An article published recently in the Journal of the American Geriatrics Society titled Prevalence of Unplanned Hospitalizations Caused by Adverse Drug Reactions in Older Veterans; Zachary Marcum, et al, Jan. 2012, concluded that the number of medications a person takes is an independent risk factor for experiencing an adverse drug reaction (ADR). The calculated odds ratio for 5 to 8 medications was 2.85 and for >8 medications 3.90, which implies a high degree of correlation. The most common ADRs were bradycardia (slowed heart rate) from beta-blockers (atenolol, metoprolol, etc.) and digoxin; hypoglycemia (low blood sugar); falls associated with antidepressants and ACE inhibitors (lisinopril, enalapril, etc.); and mental status changes from anticonvulsants and benzodiazepines (lorazepam, alprazolam, etc.).
These findings are consistent with a large body of literature that the greater the number of medications we take, the greater the risk or likelihood we will experience an adverse drug reaction that causes us to seek medical attention. Using the number of medications a person takes as a screening tool should prompt all parties involved to review a persons medications to: ensure they are needed, that the doses are appropriate,that monitoring is in place, are free from significant drug interactions, and taken properly, since all of these contribute to the risk for an adverse drug reaction.

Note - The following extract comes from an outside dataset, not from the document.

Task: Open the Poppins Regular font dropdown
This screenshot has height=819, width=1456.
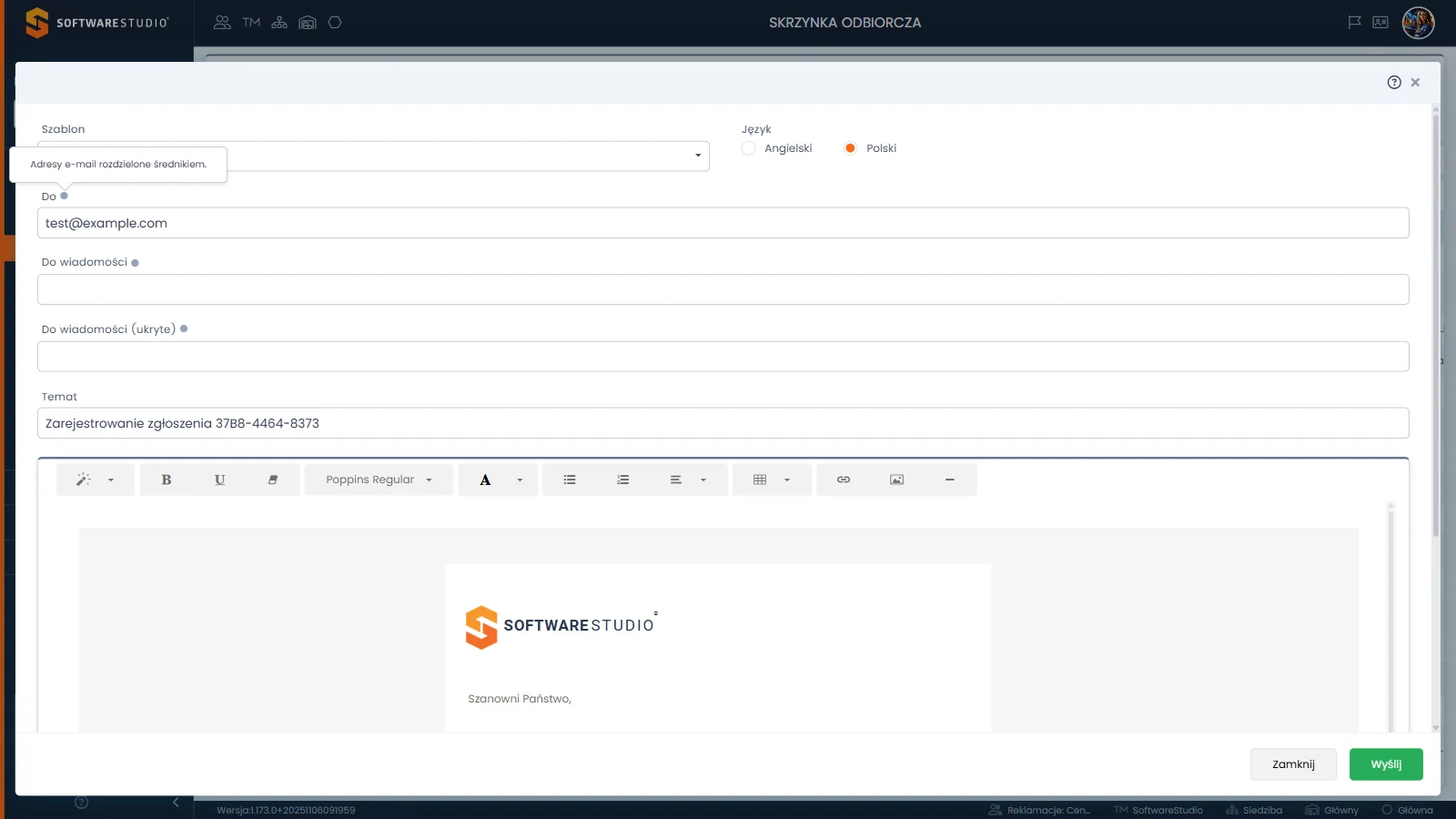Action: click(x=379, y=480)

In the discussion section, the authors go on to talk about the concept of medication-minimization and how this approach might lead to a lower rate of adverse drug events, albeit how it can be a challenging task to pare down a complicated drug regimen. However, there is a growing body of evidence that suggests how we can pare down the drug regimens of an older adults without causing harm, and in many instances improve how they function. This is an area that will gain greater clarity in everyday practice and drastically change medication utilization in older adults, all for the greater good.